Compensate for Google Maps inaccuracy - reion
https://coderwall.com/p/18e3ug

======
lutusp
This inaccuracy may not arise from what you think. Each map has a "datum", a
coordinate correction that obeys one or another convention. Examples include
NAD83, NAD27, GRS80 and WGS84. Which of these corrections are applied may
change the location of sites on the resulting map when it's compared to
satellite-derived positions. And a GPS receiver must be told which datum to
use.

<http://en.wikipedia.org/wiki/North_American_Datum>

<http://geography.about.com/od/geographyintern/a/datums.htm>

A quote from the second link: "Today, there are hundreds of different datums
in use; but, they are all either horizontal or vertical in their orientation.
The horizontal datum is the one that is used in measuring a specific position
on the earth's surface in coordinate systems such as latitude and longitude.
Because of the different local datums (i.e. those having different reference
points) the same position can have many different geographic coordinates so it
is important to know which datum the reference is in."
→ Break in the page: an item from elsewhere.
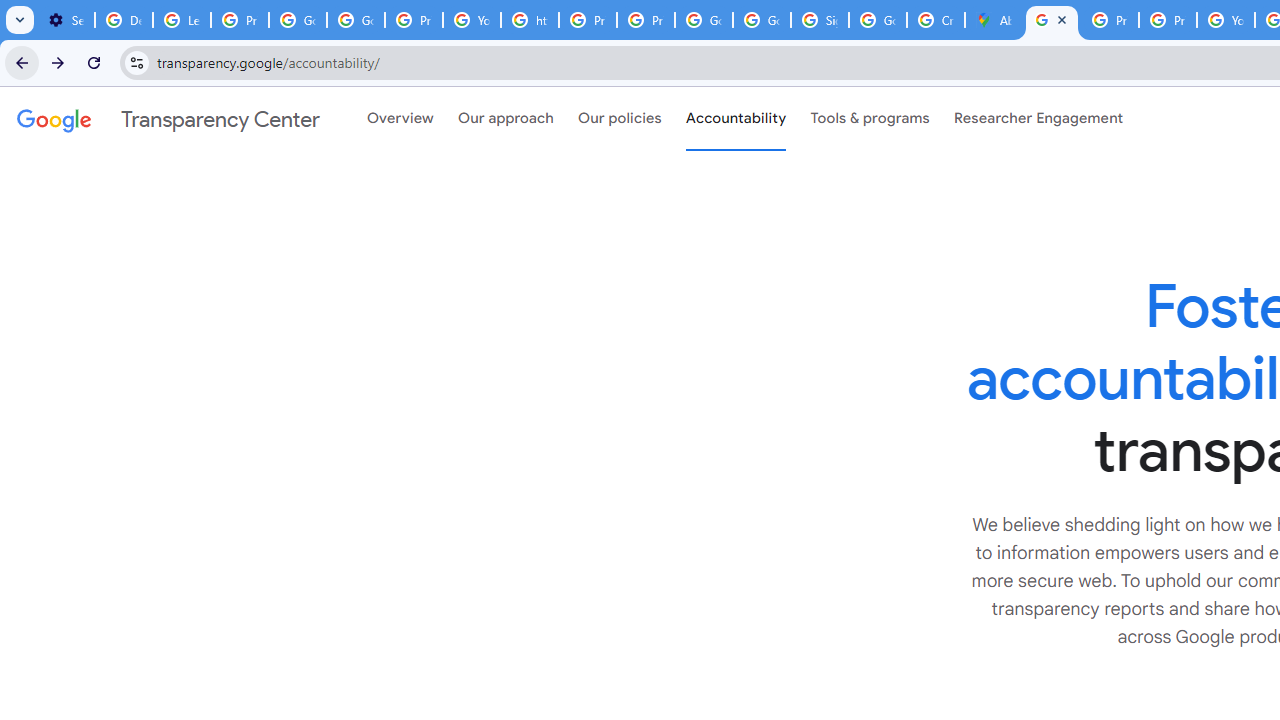  What do you see at coordinates (181, 20) in the screenshot?
I see `'Learn how to find your photos - Google Photos Help'` at bounding box center [181, 20].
So it may not be as simple as saying "Google maps inaccuracy", even though
that's the outcome.

> That is when I realized satellite maps is fine, but road map is off by some
> distance.

This sounds as though the satellite map used one datum and the road map
another. This is fairly common in locales other than the continental U.S. and
Europe.

I just performed a comparison for a freeway intersection in Hangzhou:

[https://maps.google.com/maps?q=hangzhou&hl=en&ll=30....](https://maps.google.com/maps?q=hangzhou&hl=en&ll=30.334602,120.140111&spn=0.012594,0.019226&sll=47.272986,-120.882277&sspn=5.069316,9.84375&hnear=Hangzhou,+Zhejiang,+China&t=h&z=16)

... and came up with an approximate error of 521 meters between the satellite
and road maps. This is a rather extreme case, but it could easily be explained
by the use of one datum for the satellite map and another for the road map.
Here's a reference about this:

Source: <http://en.wikipedia.org/wiki/North_American_Datum>

Quote: "A point having a given latitude and longitude in NAD27 may be
displaced on the order of _many tens of meters_ from another point having the
identical latitude and longitude in NAD83, so it is important to specify the
datum along with the coordinates."